Ayaklarım benden bağımsız ona giderken, Tarık omzumdan tutup engel oldu. "Şimdi, zamanı değil" dedi. "Babası ve abisi yanında."
Biri sağında biri solunda duruyordu ve yanlarına birkaç kişi daha gelmişti.
"O değilde..." dedi, Derin. "Kız sana niye öldürecek gibi baktı, az önce ?"diye sordu, merakla.

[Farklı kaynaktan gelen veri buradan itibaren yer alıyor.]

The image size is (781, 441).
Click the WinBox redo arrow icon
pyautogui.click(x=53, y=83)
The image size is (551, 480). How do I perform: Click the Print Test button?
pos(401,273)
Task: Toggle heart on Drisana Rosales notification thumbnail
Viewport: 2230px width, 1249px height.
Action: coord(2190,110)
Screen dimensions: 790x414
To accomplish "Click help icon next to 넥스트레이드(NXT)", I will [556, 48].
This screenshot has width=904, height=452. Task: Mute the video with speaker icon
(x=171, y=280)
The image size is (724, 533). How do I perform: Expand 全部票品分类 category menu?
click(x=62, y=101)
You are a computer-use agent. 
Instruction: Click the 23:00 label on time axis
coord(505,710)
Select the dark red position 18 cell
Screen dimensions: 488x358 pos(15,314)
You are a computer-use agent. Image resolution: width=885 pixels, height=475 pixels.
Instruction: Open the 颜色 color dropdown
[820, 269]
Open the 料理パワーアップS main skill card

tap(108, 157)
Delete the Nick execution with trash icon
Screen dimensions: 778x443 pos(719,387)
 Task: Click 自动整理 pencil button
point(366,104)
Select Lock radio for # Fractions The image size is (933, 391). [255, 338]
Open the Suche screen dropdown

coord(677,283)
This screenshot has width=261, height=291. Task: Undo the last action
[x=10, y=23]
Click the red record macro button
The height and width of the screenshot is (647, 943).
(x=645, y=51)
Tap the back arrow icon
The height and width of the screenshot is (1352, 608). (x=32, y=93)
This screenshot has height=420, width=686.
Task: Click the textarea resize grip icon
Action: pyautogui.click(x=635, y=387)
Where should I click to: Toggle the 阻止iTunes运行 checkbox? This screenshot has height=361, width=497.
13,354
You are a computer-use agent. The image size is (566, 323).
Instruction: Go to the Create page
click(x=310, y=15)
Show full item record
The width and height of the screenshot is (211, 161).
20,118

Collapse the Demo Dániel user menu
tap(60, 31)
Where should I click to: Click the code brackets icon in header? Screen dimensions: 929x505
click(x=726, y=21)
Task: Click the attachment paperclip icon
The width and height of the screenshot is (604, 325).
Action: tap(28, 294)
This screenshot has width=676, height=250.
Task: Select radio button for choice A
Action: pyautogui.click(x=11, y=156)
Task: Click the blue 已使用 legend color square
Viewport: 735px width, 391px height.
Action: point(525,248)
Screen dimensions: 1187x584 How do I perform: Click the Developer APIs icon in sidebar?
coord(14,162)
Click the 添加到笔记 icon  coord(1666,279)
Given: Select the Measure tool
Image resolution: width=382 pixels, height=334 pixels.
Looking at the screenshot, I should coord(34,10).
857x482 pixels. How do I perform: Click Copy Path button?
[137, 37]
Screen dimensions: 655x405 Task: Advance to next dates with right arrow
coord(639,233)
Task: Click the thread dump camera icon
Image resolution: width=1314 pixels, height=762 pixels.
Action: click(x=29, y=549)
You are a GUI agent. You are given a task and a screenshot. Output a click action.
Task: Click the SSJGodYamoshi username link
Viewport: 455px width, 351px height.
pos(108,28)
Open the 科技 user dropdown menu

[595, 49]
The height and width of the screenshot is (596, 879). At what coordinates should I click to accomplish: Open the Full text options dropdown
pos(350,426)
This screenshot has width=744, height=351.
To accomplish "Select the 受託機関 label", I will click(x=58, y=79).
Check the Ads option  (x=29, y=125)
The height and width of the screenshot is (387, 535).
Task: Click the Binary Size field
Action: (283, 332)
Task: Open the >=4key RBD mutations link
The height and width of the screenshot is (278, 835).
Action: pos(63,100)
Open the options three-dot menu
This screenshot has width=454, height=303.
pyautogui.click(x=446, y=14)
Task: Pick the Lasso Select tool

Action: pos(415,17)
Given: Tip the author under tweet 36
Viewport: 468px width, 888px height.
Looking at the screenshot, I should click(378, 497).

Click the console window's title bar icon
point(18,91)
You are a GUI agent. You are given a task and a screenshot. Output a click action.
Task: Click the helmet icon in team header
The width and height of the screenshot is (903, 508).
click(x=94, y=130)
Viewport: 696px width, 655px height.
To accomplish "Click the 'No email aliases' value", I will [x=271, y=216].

Ona bir pislik gibi davrandığım içindi. Her ne olursa olsun hamile bir kadına söylenmeyecek sözleri ona karşı acımasızca sarf etmiştim.
Tarık'a dönüp "Onunla nasıl konuşacağım ?" dedim, sabırsız bir sesle. Elimdeki telefonu gösterdi. "Burası şu an çok kalabalık ve ailesi yanı başındayken başka çaren yok."
Kafamı salladım, hemen kilidi açıp rehbere girdim. Gazel ismine tıkladığım an bir bildirim düştü ekrana. Ondandı. Dün sana söylediğim her şeyi unut ve kimseye, sakın bu konudan bahsetme! Yoksa ölümün benim elimden olur!
Defalarca okudum, her ne kadar sonlara doğru yazdıklarına gülmemek için kendim zor tutsamda ilk söylediği şey beni sinirlendirmeye yetmişti.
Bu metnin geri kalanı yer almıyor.